Por favor, reescribe todo el material que sigue sustituyendo "Sortino Ratio" por "Sharpe Ratio" y sin cambiar nada más.
============================================================
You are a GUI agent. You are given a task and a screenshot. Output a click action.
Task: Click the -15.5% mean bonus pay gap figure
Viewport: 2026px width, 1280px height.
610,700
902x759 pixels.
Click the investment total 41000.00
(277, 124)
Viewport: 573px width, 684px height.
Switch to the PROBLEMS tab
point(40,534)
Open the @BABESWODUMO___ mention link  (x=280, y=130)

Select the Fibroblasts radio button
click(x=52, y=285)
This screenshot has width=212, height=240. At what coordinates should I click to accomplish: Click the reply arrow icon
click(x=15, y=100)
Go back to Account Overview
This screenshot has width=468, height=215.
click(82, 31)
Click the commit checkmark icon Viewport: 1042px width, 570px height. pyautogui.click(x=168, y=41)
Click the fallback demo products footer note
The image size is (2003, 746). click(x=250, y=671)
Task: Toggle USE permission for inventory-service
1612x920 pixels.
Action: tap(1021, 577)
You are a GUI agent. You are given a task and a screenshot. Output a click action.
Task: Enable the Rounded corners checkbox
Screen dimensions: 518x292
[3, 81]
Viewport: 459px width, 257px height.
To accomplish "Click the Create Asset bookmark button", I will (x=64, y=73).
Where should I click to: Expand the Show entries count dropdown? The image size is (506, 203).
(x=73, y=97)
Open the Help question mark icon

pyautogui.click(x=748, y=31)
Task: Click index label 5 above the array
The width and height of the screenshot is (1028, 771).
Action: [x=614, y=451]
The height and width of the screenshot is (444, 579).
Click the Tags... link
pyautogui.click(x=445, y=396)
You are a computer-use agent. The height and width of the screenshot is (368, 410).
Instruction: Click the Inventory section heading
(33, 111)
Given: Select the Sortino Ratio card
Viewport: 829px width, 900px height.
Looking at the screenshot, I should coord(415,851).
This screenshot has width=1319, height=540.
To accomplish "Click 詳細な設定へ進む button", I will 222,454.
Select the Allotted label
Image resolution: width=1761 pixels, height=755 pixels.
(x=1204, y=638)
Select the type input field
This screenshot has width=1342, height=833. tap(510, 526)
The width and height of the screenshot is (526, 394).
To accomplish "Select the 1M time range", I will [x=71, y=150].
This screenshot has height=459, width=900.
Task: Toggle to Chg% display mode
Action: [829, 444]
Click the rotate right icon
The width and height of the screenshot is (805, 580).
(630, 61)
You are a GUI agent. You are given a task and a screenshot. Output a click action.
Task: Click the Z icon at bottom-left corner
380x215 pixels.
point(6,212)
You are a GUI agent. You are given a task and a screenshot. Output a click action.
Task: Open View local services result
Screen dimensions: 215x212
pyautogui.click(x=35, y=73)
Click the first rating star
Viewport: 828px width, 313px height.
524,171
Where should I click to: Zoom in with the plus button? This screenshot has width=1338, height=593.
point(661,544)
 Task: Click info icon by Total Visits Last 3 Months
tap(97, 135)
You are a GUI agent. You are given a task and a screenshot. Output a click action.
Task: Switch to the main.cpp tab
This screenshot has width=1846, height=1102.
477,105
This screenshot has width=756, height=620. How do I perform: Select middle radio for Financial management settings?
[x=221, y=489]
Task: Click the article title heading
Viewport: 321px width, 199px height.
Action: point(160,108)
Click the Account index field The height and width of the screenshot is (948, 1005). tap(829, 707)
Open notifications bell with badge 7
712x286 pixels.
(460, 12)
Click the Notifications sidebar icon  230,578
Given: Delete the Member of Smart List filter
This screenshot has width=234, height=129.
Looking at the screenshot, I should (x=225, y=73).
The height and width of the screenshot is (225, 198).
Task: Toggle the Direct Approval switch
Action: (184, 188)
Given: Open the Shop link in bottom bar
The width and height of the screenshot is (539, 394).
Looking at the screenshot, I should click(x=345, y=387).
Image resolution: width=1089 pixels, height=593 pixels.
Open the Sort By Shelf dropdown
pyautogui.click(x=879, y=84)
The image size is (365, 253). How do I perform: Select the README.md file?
============================================================
RESULTADO ESPERADO:
You are a GUI agent. You are given a task and a screenshot. Output a click action.
Task: Click the -15.5% mean bonus pay gap figure
Viewport: 2026px width, 1280px height.
610,700
902x759 pixels.
Click the investment total 41000.00
(277, 124)
Viewport: 573px width, 684px height.
Switch to the PROBLEMS tab
point(40,534)
Open the @BABESWODUMO___ mention link  (x=280, y=130)

Select the Fibroblasts radio button
click(x=52, y=285)
This screenshot has width=212, height=240. At what coordinates should I click to accomplish: Click the reply arrow icon
click(x=15, y=100)
Go back to Account Overview
This screenshot has width=468, height=215.
click(82, 31)
Click the commit checkmark icon Viewport: 1042px width, 570px height. pyautogui.click(x=168, y=41)
Click the fallback demo products footer note
The image size is (2003, 746). click(x=250, y=671)
Task: Toggle USE permission for inventory-service
1612x920 pixels.
Action: tap(1021, 577)
You are a GUI agent. You are given a task and a screenshot. Output a click action.
Task: Enable the Rounded corners checkbox
Screen dimensions: 518x292
[3, 81]
Viewport: 459px width, 257px height.
To accomplish "Click the Create Asset bookmark button", I will (x=64, y=73).
Where should I click to: Expand the Show entries count dropdown? The image size is (506, 203).
(x=73, y=97)
Open the Help question mark icon

pyautogui.click(x=748, y=31)
Task: Click index label 5 above the array
The width and height of the screenshot is (1028, 771).
Action: [x=614, y=451]
The height and width of the screenshot is (444, 579).
Click the Tags... link
pyautogui.click(x=445, y=396)
You are a computer-use agent. The height and width of the screenshot is (368, 410).
Instruction: Click the Inventory section heading
(33, 111)
Given: Select the Sharpe Ratio card
Viewport: 829px width, 900px height.
Looking at the screenshot, I should coord(415,851).
This screenshot has width=1319, height=540.
To accomplish "Click 詳細な設定へ進む button", I will 222,454.
Select the Allotted label
Image resolution: width=1761 pixels, height=755 pixels.
(x=1204, y=638)
Select the type input field
This screenshot has width=1342, height=833. tap(510, 526)
The width and height of the screenshot is (526, 394).
To accomplish "Select the 1M time range", I will [x=71, y=150].
This screenshot has height=459, width=900.
Task: Toggle to Chg% display mode
Action: [829, 444]
Click the rotate right icon
The width and height of the screenshot is (805, 580).
(630, 61)
You are a GUI agent. You are given a task and a screenshot. Output a click action.
Task: Click the Z icon at bottom-left corner
380x215 pixels.
point(6,212)
You are a GUI agent. You are given a task and a screenshot. Output a click action.
Task: Open View local services result
Screen dimensions: 215x212
pyautogui.click(x=35, y=73)
Click the first rating star
Viewport: 828px width, 313px height.
524,171
Where should I click to: Zoom in with the plus button? This screenshot has width=1338, height=593.
point(661,544)
 Task: Click info icon by Total Visits Last 3 Months
tap(97, 135)
You are a GUI agent. You are given a task and a screenshot. Output a click action.
Task: Switch to the main.cpp tab
This screenshot has width=1846, height=1102.
477,105
This screenshot has width=756, height=620. How do I perform: Select middle radio for Financial management settings?
[x=221, y=489]
Task: Click the article title heading
Viewport: 321px width, 199px height.
Action: point(160,108)
Click the Account index field The height and width of the screenshot is (948, 1005). tap(829, 707)
Open notifications bell with badge 7
712x286 pixels.
(460, 12)
Click the Notifications sidebar icon  230,578
Given: Delete the Member of Smart List filter
This screenshot has width=234, height=129.
Looking at the screenshot, I should (x=225, y=73).
The height and width of the screenshot is (225, 198).
Task: Toggle the Direct Approval switch
Action: (184, 188)
Given: Open the Shop link in bottom bar
The width and height of the screenshot is (539, 394).
Looking at the screenshot, I should click(x=345, y=387).
Image resolution: width=1089 pixels, height=593 pixels.
Open the Sort By Shelf dropdown
pyautogui.click(x=879, y=84)
The image size is (365, 253). How do I perform: Select the README.md file?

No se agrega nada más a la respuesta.